EXERCISE OBJECTIVE: Whatever lies between the line that holds "You are a computer-use" and the final line of the records below, both included, should be repeated exactly; leave out the pictures and add nothing.

*** DATA FOR PROCESSING Section Begins ***

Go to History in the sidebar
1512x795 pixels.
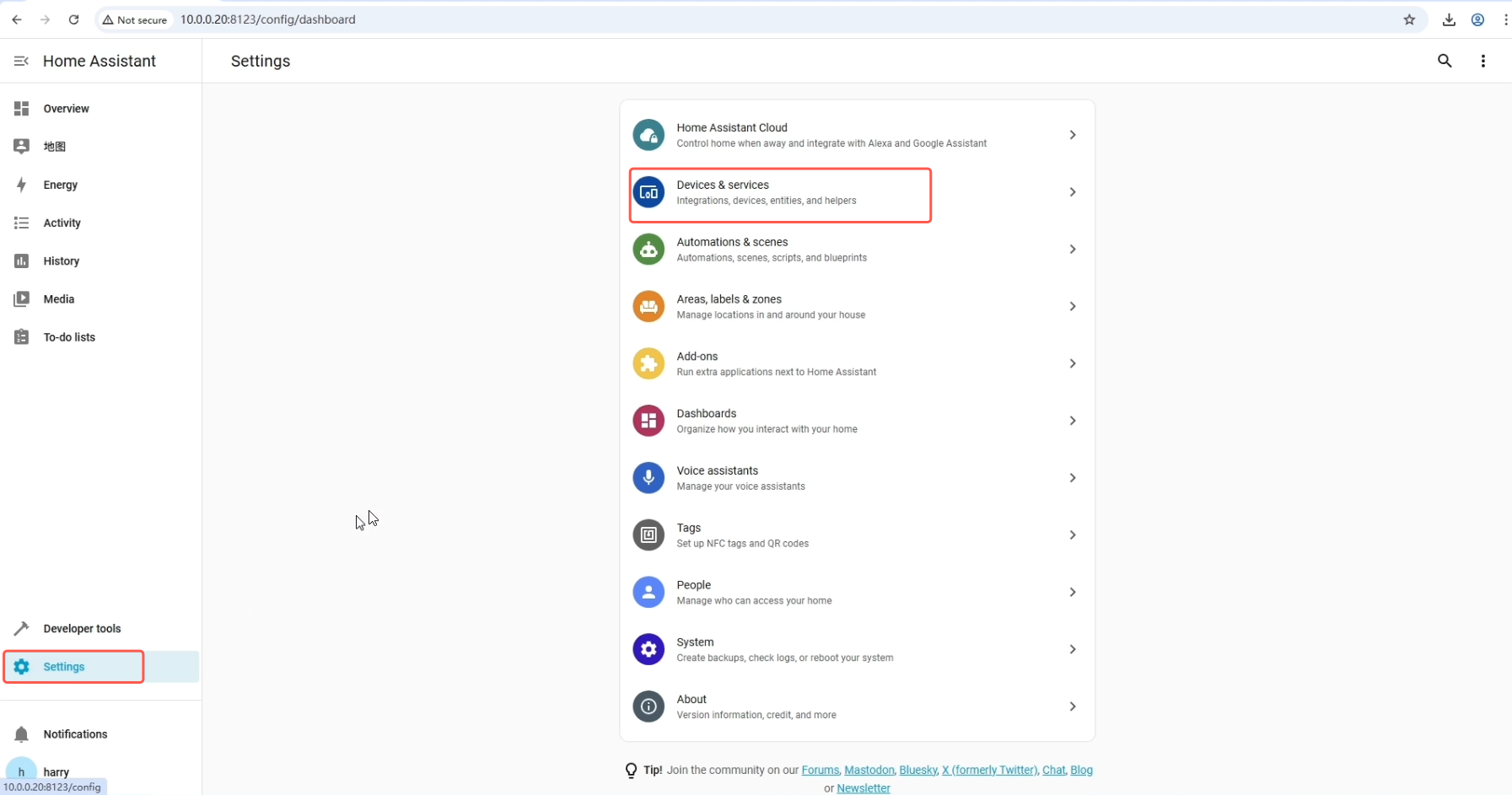(61, 261)
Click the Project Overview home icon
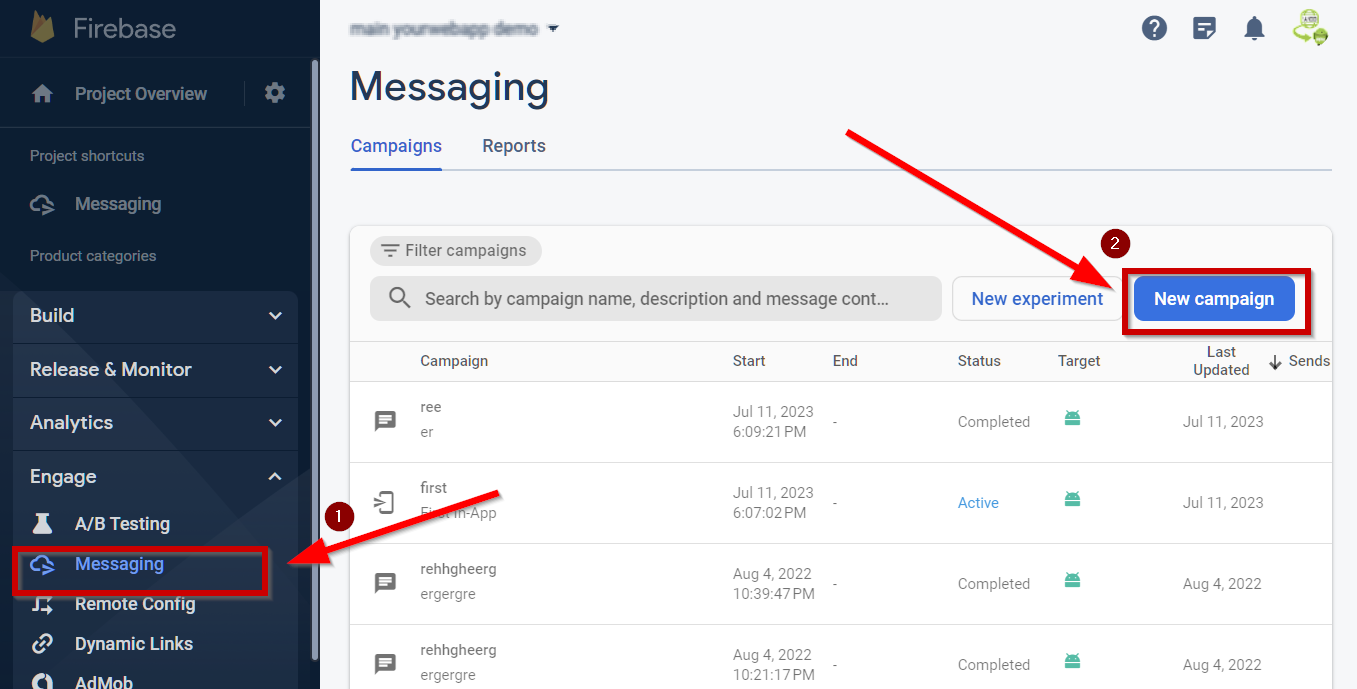Image resolution: width=1357 pixels, height=689 pixels. click(40, 93)
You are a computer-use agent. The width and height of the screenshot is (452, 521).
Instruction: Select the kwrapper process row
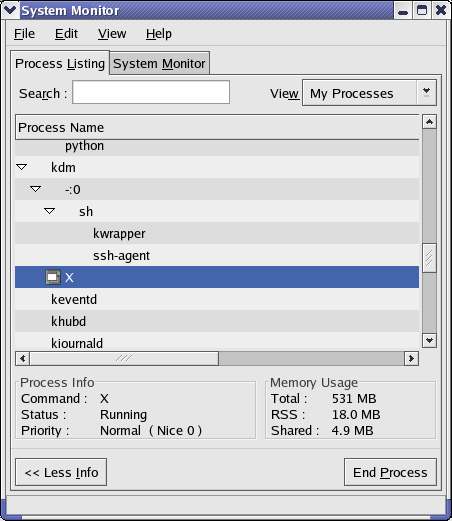point(217,233)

*** DATA FOR PROCESSING Section Ends ***

RESPONSE:
You are a computer-use agent. The width and height of the screenshot is (452, 521).
Instruction: Select the kwrapper process row
point(217,233)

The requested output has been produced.